A movie waiting to be made by Oliver Thornton 29/3/98
The first thing I would like to say is that I haven't seen this one in a long time. The second is that I agree largely with what Allen Robinson has already said.
The idea to bring the Doctor back to the beginning was something that would either work marvelously, or fall flat on its face. Fortunately, this did the first. At the time, I had little knowledge of the early Doctor Who stories, but still understood what was going on with the minimum of trouble. The story was excellent, Davros finally raising his own Dalek army to take on those Daleks who have rejected him, and the fight that ensues, is good in itself, but add in the Doctor's meddling and the trap he set and it becomes nothing short of brilliant with action and developments all over the place.
For me, what made this story so memorable (so much so that I can remember enough to detail to review it many years later), has to be Ace's first show as the Doctor's regular companion. I have made a review of her elsewhere which makes quite clear why I liked her so much, and all the same things apply here. Ace's character is properly established as a rebel and someone who will fight back rather than cower in a corner. The interplay with Sylvester McCoy's Doctor is also immediately established in the first scene, where the Doctor uses one of Ace's bombs to blow up a (already slightly damaged) Dalek in the junkyard. It is the first time he uses the phrase, "one day we are going to have to have a little talk about safety standards" or words to that effect, a comment he makes more than once in future stories. And later, Ace also gets to blow up a Dalek.
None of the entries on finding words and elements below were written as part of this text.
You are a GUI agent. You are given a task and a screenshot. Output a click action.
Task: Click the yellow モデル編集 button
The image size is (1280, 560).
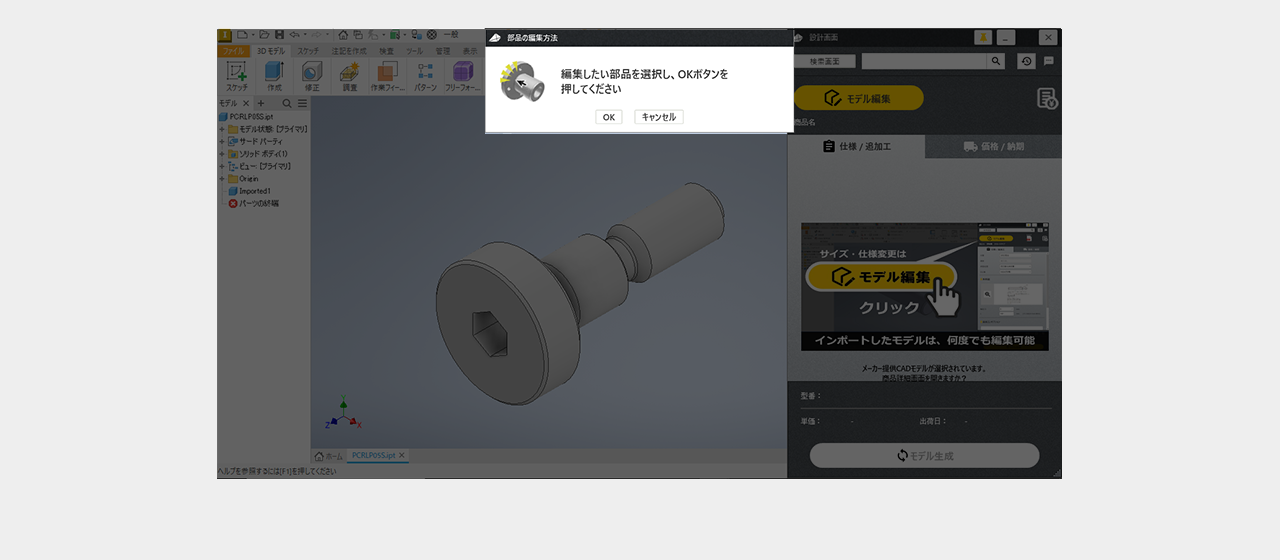pyautogui.click(x=858, y=98)
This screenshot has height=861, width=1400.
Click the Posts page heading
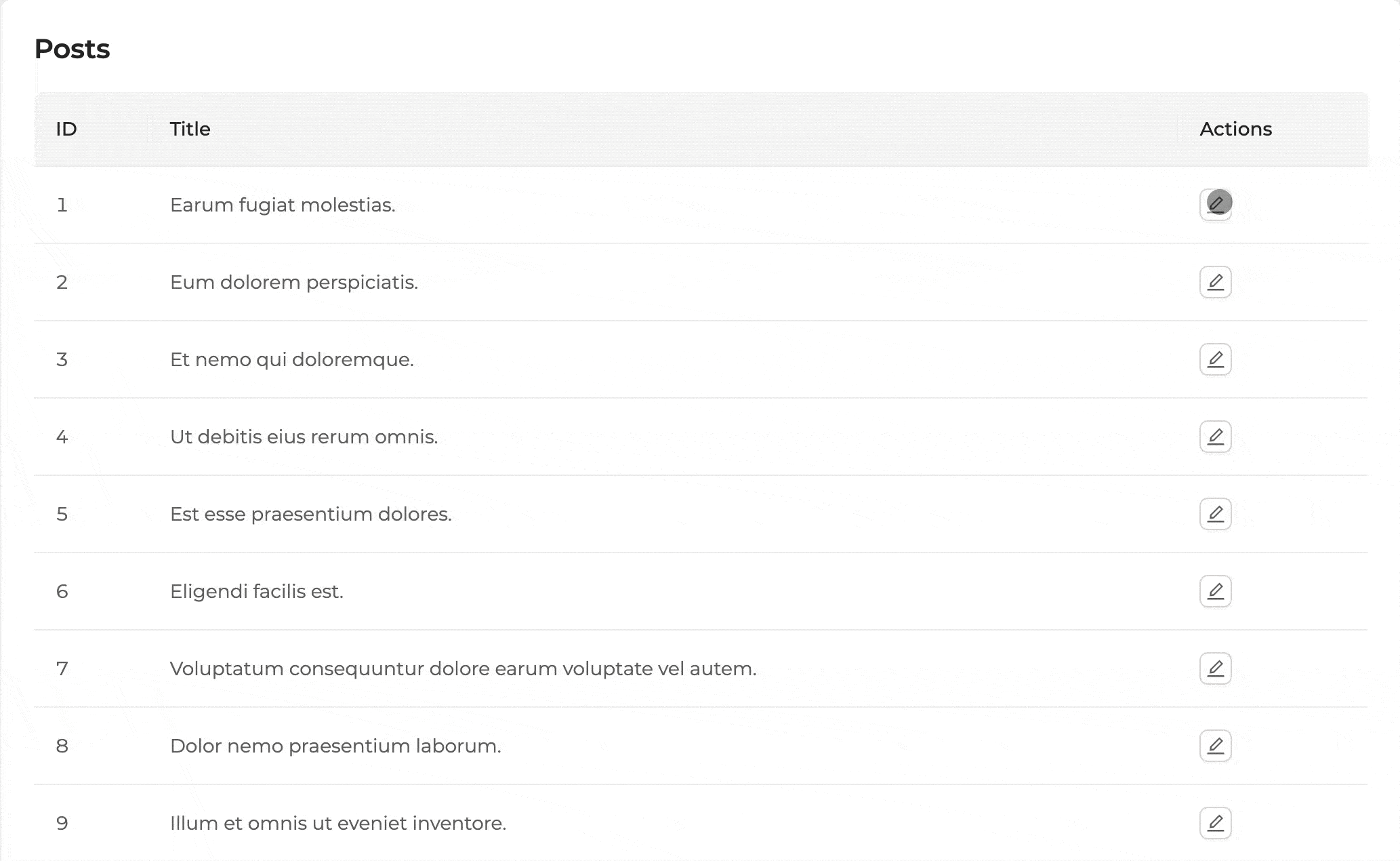pos(72,49)
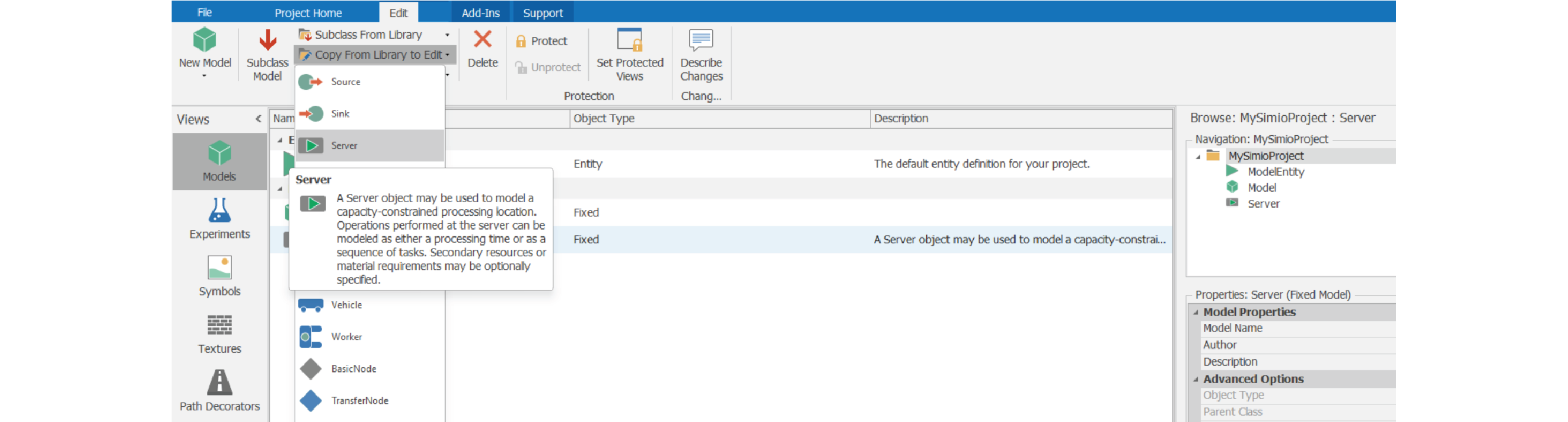Open Set Protected Views
The height and width of the screenshot is (422, 1568).
(x=629, y=53)

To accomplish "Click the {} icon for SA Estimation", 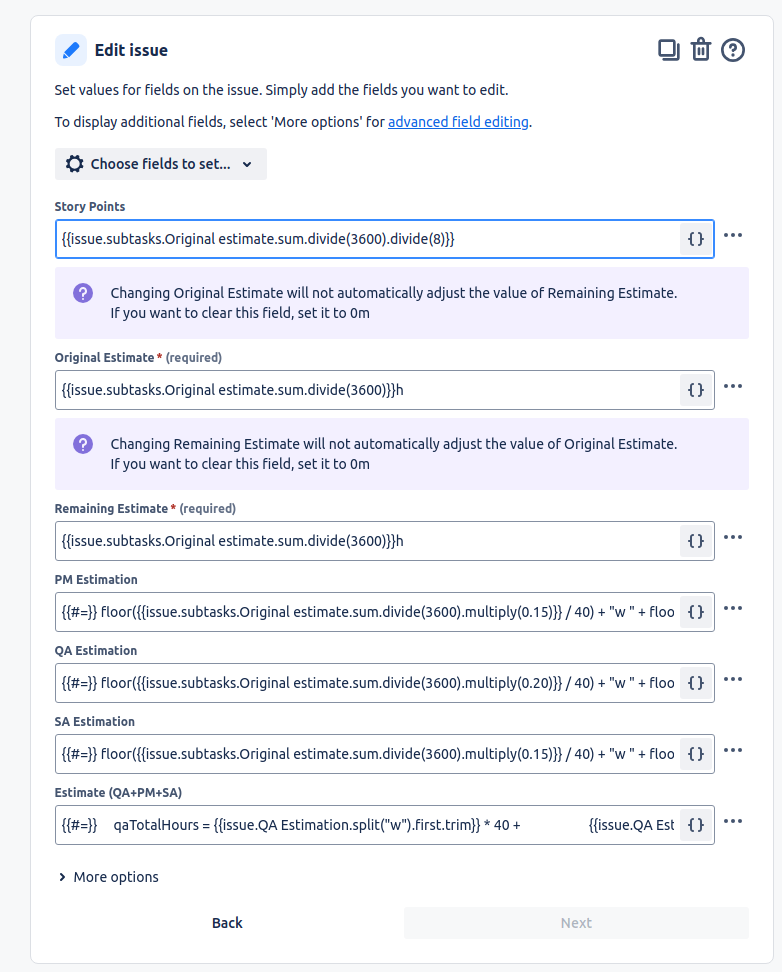I will (695, 753).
The dark humour of Sylvester McCoy's time as the Doctor is here mostly restricted to his own comments, things like "Don't you recognise your mortal enemy?!" and other conversations with the Daleks stand out in my mind most notably.
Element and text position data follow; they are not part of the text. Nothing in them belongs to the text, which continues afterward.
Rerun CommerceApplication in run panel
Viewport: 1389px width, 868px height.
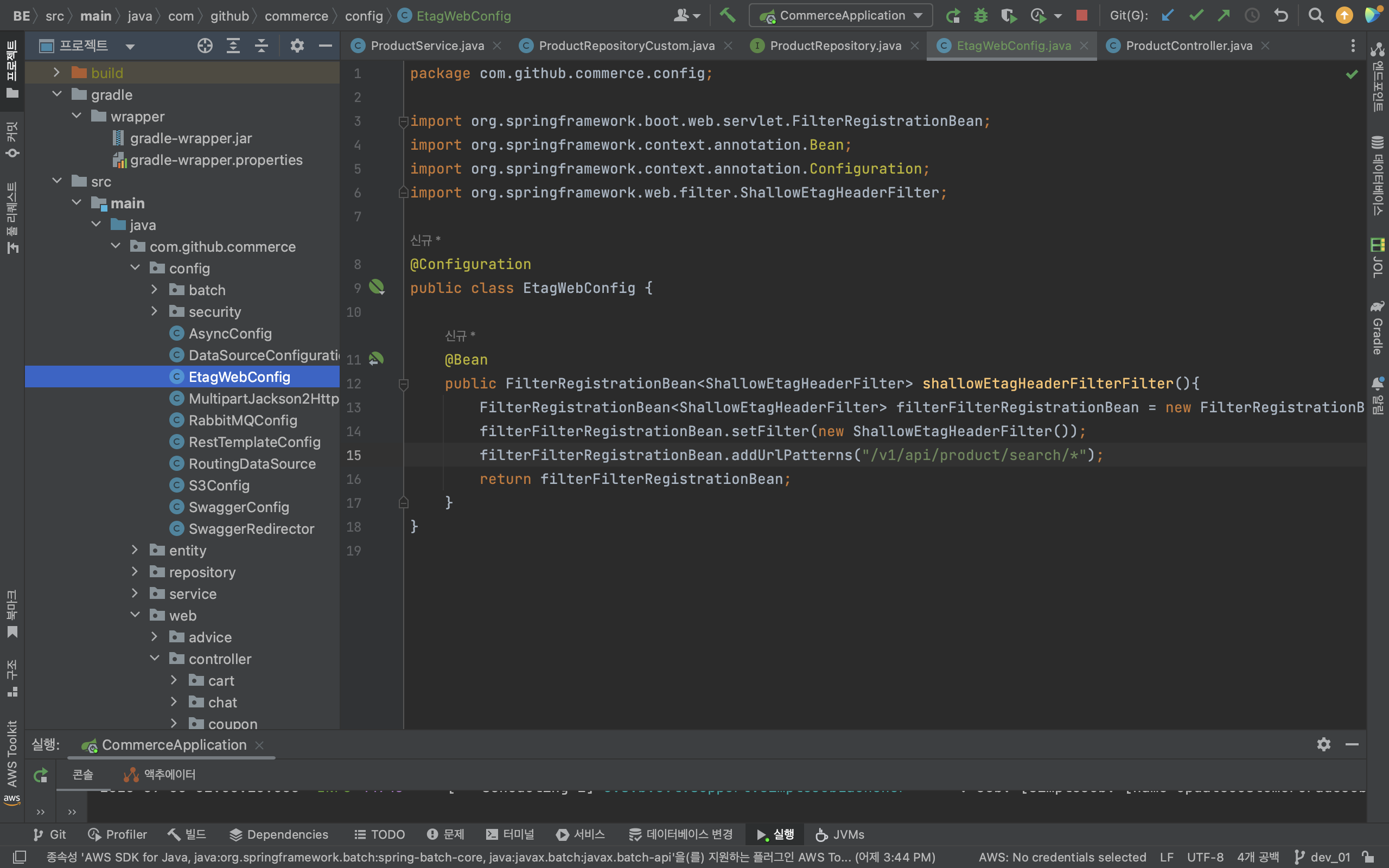point(40,776)
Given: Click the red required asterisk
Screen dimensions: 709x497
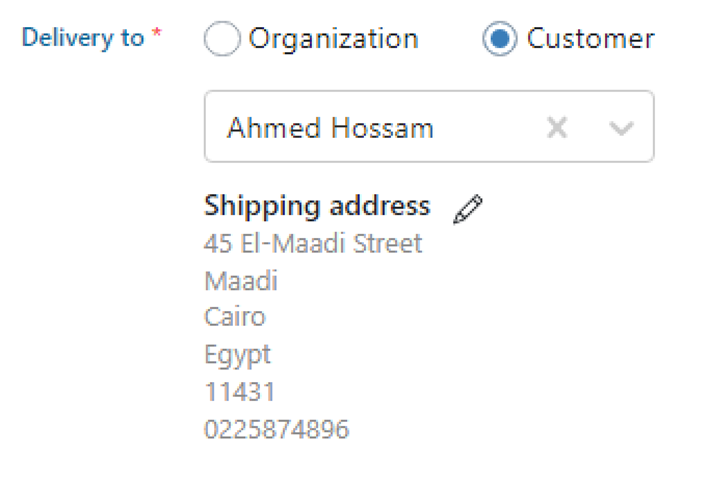Looking at the screenshot, I should pos(157,37).
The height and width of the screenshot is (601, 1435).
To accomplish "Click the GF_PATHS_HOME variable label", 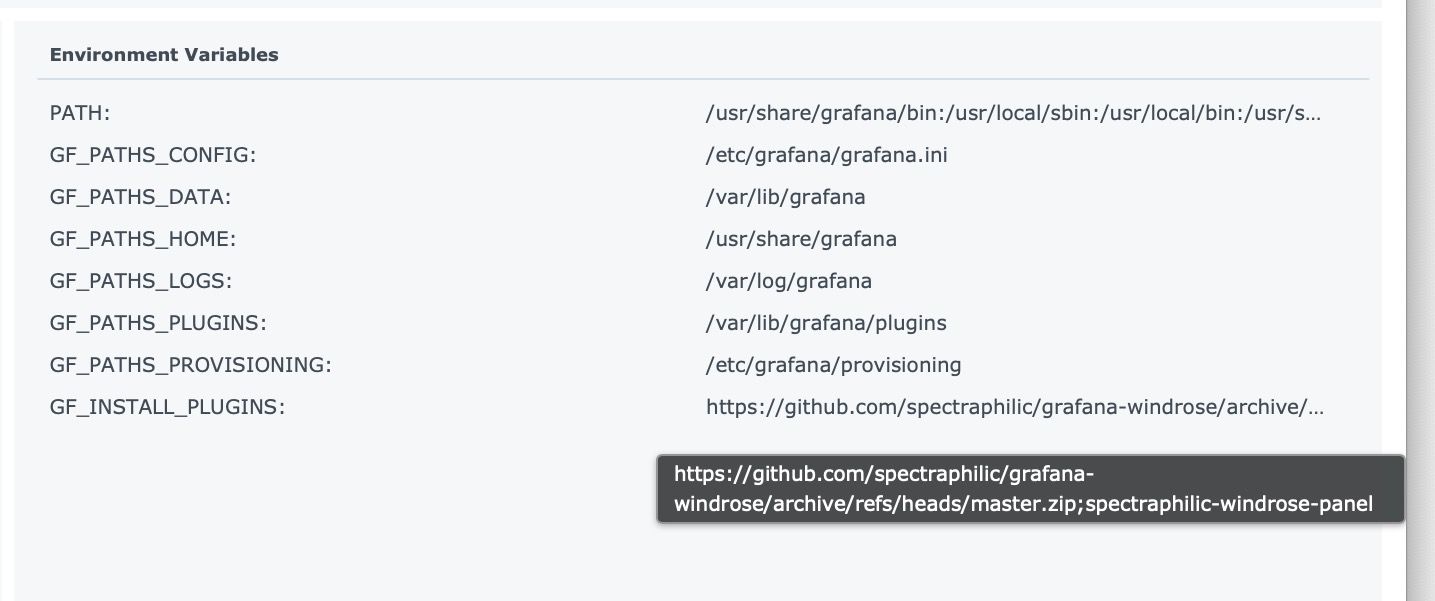I will click(143, 240).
This is one of the few Doctor Who stories that also works well as pure cinema. Most of the stories I've seen work best if taken at least in part as being closer to theatrical productions than cinematic ones. This works brilliantly as either, which to me indicates that for once all of the effects, script and performances have been done competently, even excellently, and combined into a coherent whole. A classic, and a movie just waiting to be made!
"They hate each other's chromosomes" by Will Jones 31/7/99
London, 1963. In a junkyard at 76 Totters Lane, strange and peculiar events are taking place. Events inextricably connected to at least one missing Londoner and an enigmatic stranger known only as… “The Doctor”. You can enjoy Remembrance of the Daleks without having any idea that this synopsis could refer to any other story, but it would increase your enjoyment if you did have that extra contextual knowledge. You see, this is the way continuity always should have been used in later Doctor Who, but thanks to somebody I won't name but whose initials are JNT, the word “continuity” related to any Doctor Who story after 1980 is something of a dirty word amongst fans. Remembrance shows that it didn't have to be that way. The tale is fully comprehensible even to someone for whom this was their first experience of the programme, yet for hardened and knowledgeable fans the implicit backstory makes Remembrance so much better.
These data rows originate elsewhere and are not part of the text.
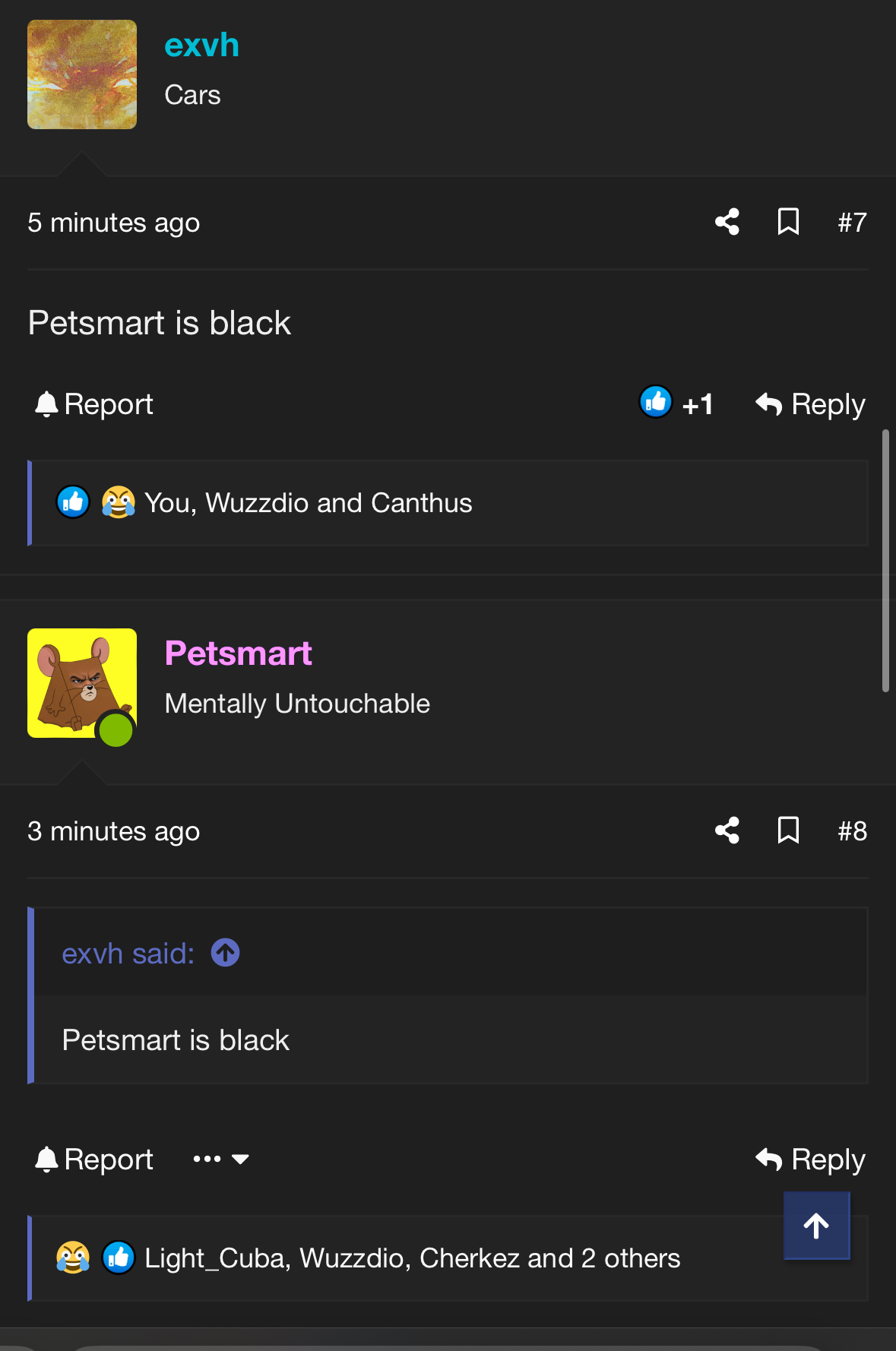Open the more options dropdown on post #8
Screen dimensions: 896x1351
pyautogui.click(x=220, y=1159)
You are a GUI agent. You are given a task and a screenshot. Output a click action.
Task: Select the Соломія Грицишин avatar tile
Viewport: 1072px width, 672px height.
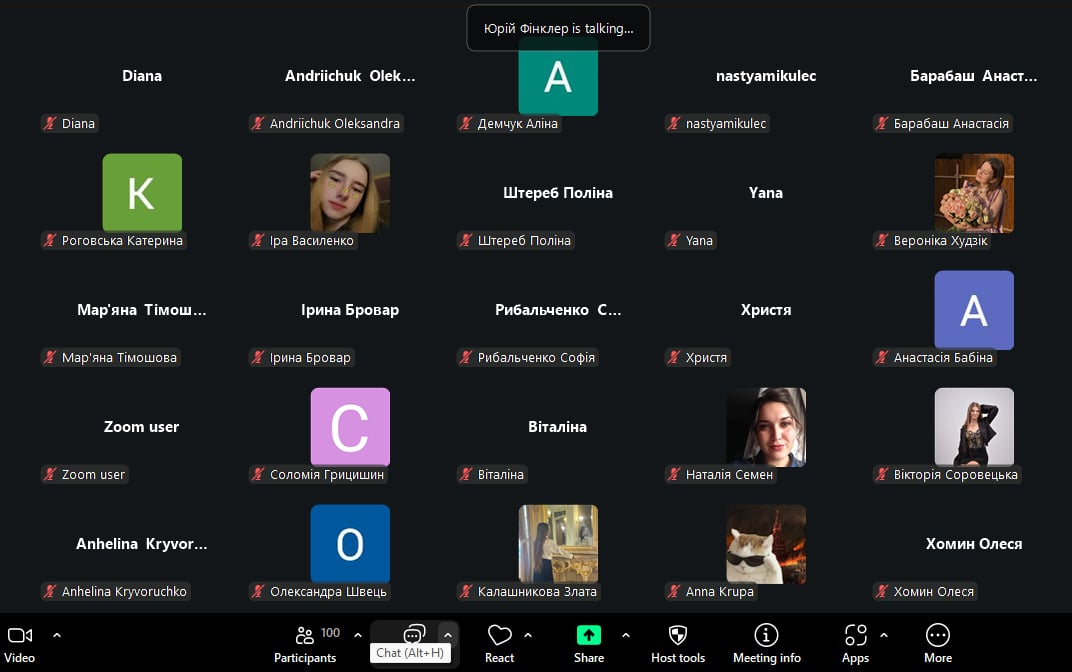coord(350,426)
I can count on the fingers of one hand Doctor Who stories that are better than this one. It's simply excellent, and has everything you want from classic Doctor Who – scary villains, evil plans, big guns, a clever trick from the Doctor, a triumph for the little guy – not to mention things you don't normally expect from the programme, but that we get here as a little present. Things like special effects. For SFX, there has never ever been a better story than Remembrance. The creatures living inside the Imperial Daleks look good from the little we see of them; the Special Weapons Dalek is one of the most convincing-looking opponents of recent years; and the junkyard battle is also fantastic looking. I know all this is just paraphernalia, but it's damn nice to see the programme looking like this.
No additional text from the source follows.